## Your assignment:
The records below need to come back exactly as they are, pictures omitted.

-------- Records to use --------

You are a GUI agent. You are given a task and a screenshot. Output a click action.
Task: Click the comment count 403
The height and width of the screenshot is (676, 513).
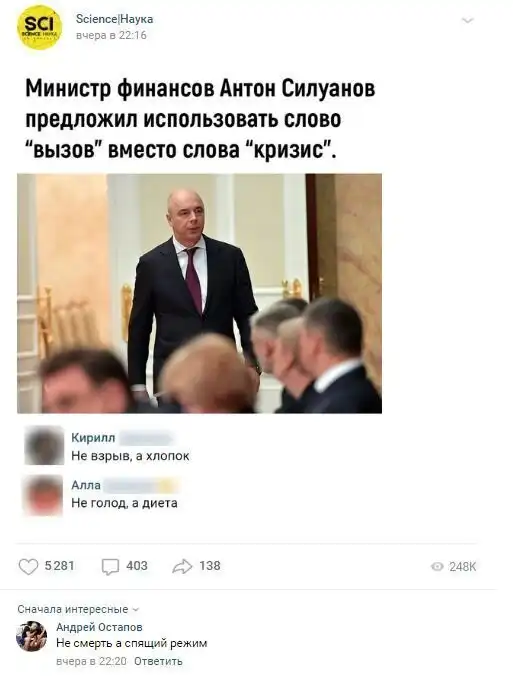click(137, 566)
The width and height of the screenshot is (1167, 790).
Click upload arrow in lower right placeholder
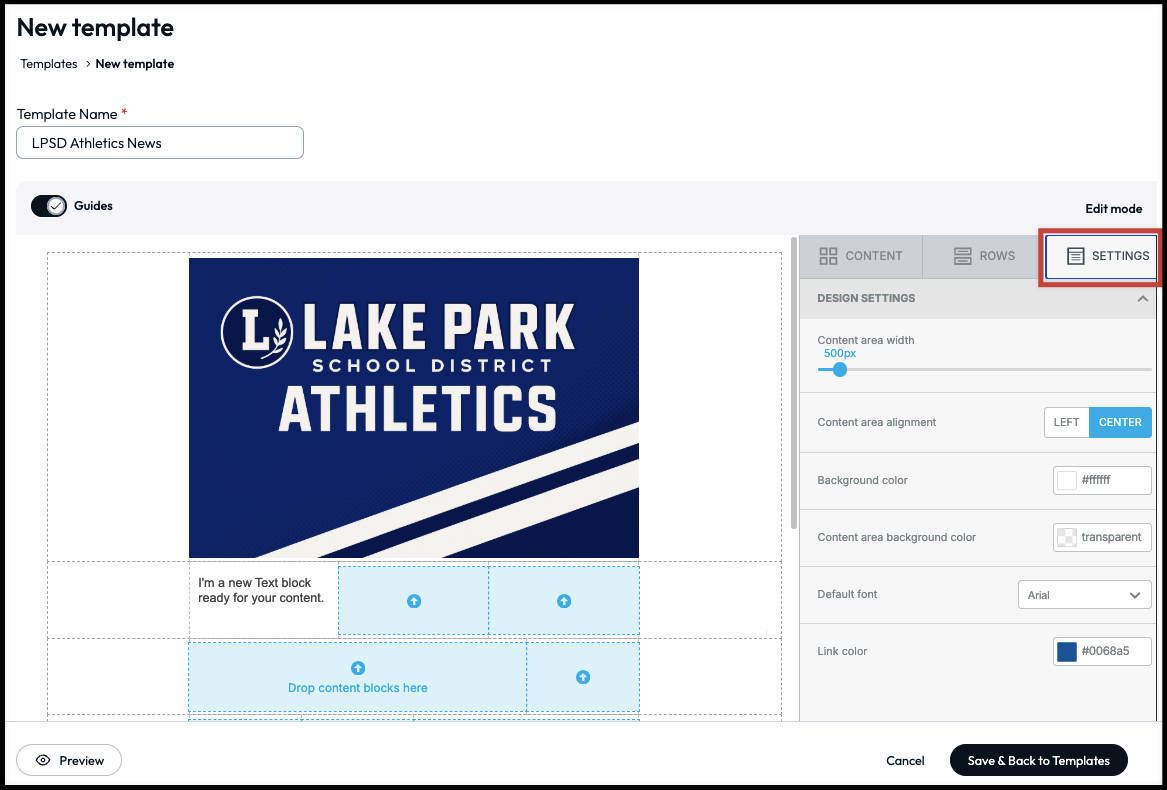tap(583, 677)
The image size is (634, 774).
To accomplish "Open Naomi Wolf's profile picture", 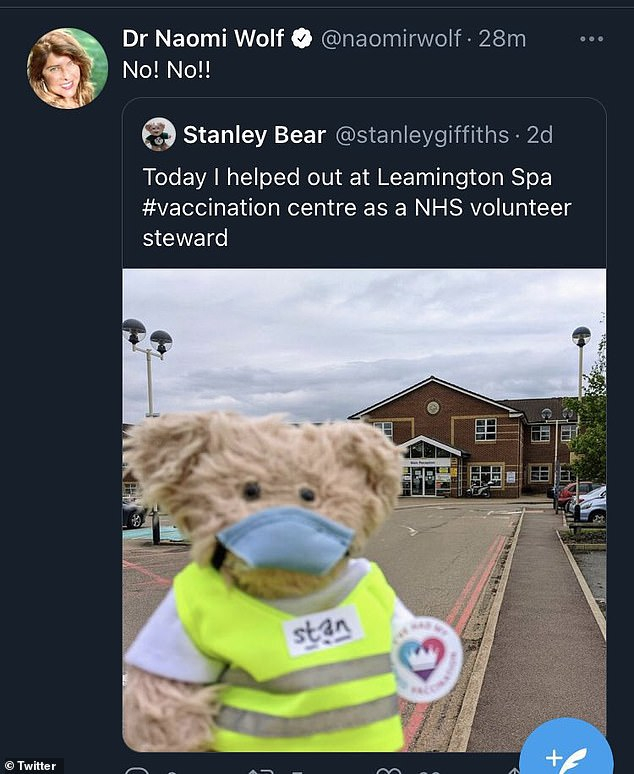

--------

## Result of this task:
You are a GUI agent. You are given a task and a screenshot. Output a click action.
Task: Click the comment count 403
The height and width of the screenshot is (676, 513).
click(137, 566)
The width and height of the screenshot is (1167, 790).
Click upload arrow in lower right placeholder
tap(583, 677)
The image size is (634, 774).
To accomplish "Open Naomi Wolf's profile picture", 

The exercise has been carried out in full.